A Geografia Cultural vem incorporar novos horizontes ao
conhecimento geográfico e aos estudos regionais. Tendo como
base filosófica a fenomenologia, nas quais se deterá ao estudo a respeito do comportamento do homem diante do meio, o medo, o ódio, a percepção (LENCIONI, 1999). Ressalta Lemos (2005, p.34) que: “O estudo regional, nessa perspectiva, visa a compreender o sentimento que os homens têm por pertencer a uma determinada região, os laços afetivos que produzem uma identidade regional.” A Geografia Crítica e a Região A Corrente Crítica da Geografia surgiu durante a década de 1970,
e tinha como objetivo transformar o caráter científico da
Geografia passando para uma ciência social que estudasse a relação homem x meio através do materialismo histórico- dialético. Nesse debate, a região assume importante conotação, pois esta
apresentaria contornos produzidos pela divisão sócio-espacial do
trabalho, níveis de organização de classes sociais e desenvolvimento espacial desigual.
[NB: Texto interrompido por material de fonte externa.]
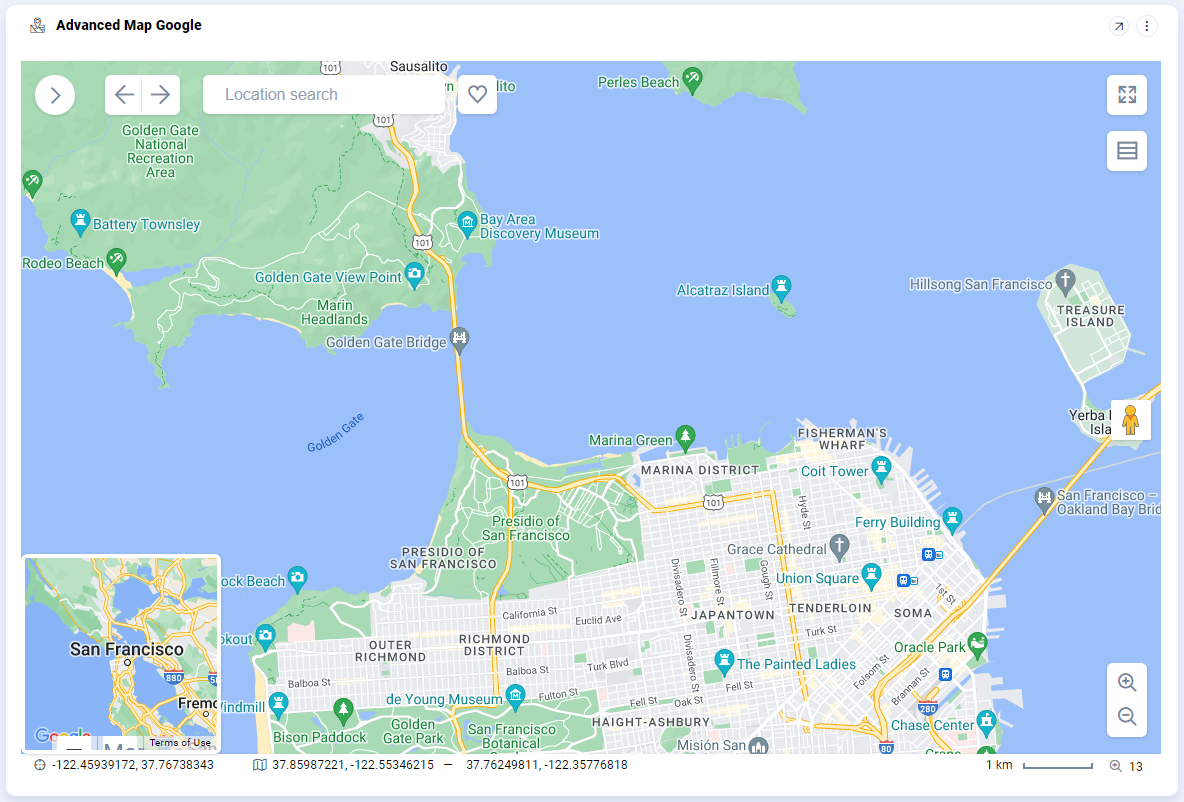Open widget options three-dot menu
Screen dimensions: 1184x802
pyautogui.click(x=1147, y=26)
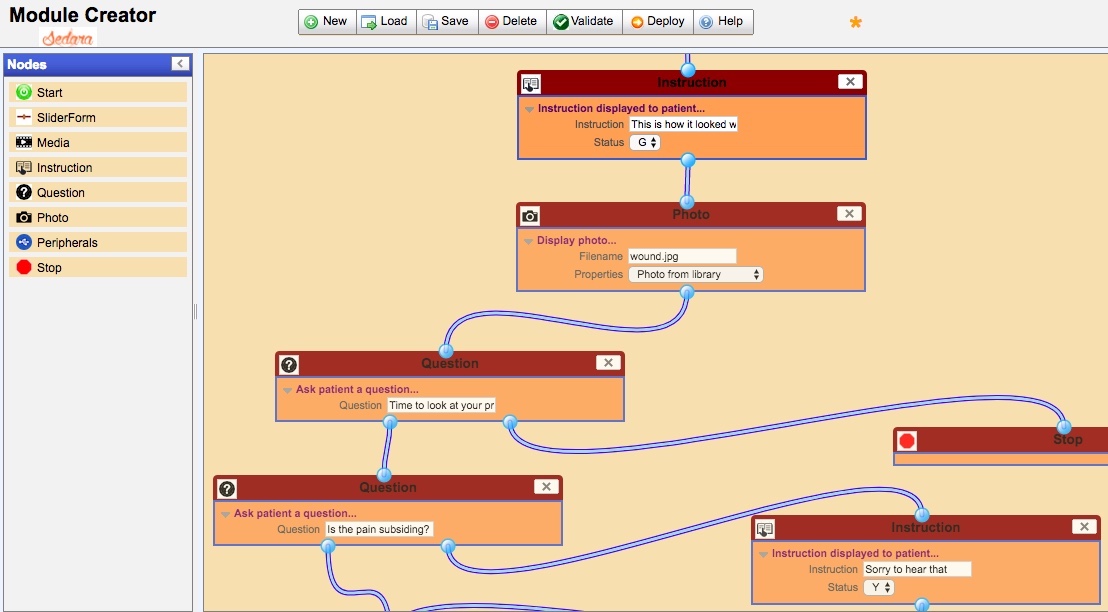Click the Start node icon in palette

(x=24, y=92)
A região passa a ser analisada com uma criticidade
inédita no campo da geografia, esse olhar crítico separa
nitidamente dominadores de dominados, distinguindo formas de produção de espaço diferentes, contudo é importante recordar que a região é resultado de múltiplos mecanismos de regionalização e se assemelharia a região vidalina com limites definidos. a Geografia Crítica visualiza e caracteriza, segundo Haesbaert
(2010), a região sobre duas formas: uma que enfatiza a
dimensão econômica, vendo a região como um fruto da divisão territorial do trabalho, e outra vertente enfatiza a região a partir dos movimentos sociais, os regionalismos. A Região na Geografia Contemporânea Nesta nova fase do século XXI, período de avanço do
capitalismo/ globalização, a região aparece com diferentes
abordagens seja, a partir da ênfase nas formações regionais mais tradicionais, (zonas ligados diferentemente ao estado- nação) ou em construções inovadoras (como as regiões descontínuas ou em rede), inexistindo, atualmente, um conceito universal de região como em tempos passados. As condições atuais fazem com que as regiões se transformem
continuamente, legando, portanto, uma menor duração ao
edifício regional. Mas isso não suprime a região, apenas ela muda de conteúdo. A espessura do acontecer é aumentada, diante do maior volume de eventos por unidade de espaço e por unidade de tempo. A região continua a existir, mas com um nível de complexidade jamais visto pelo homem.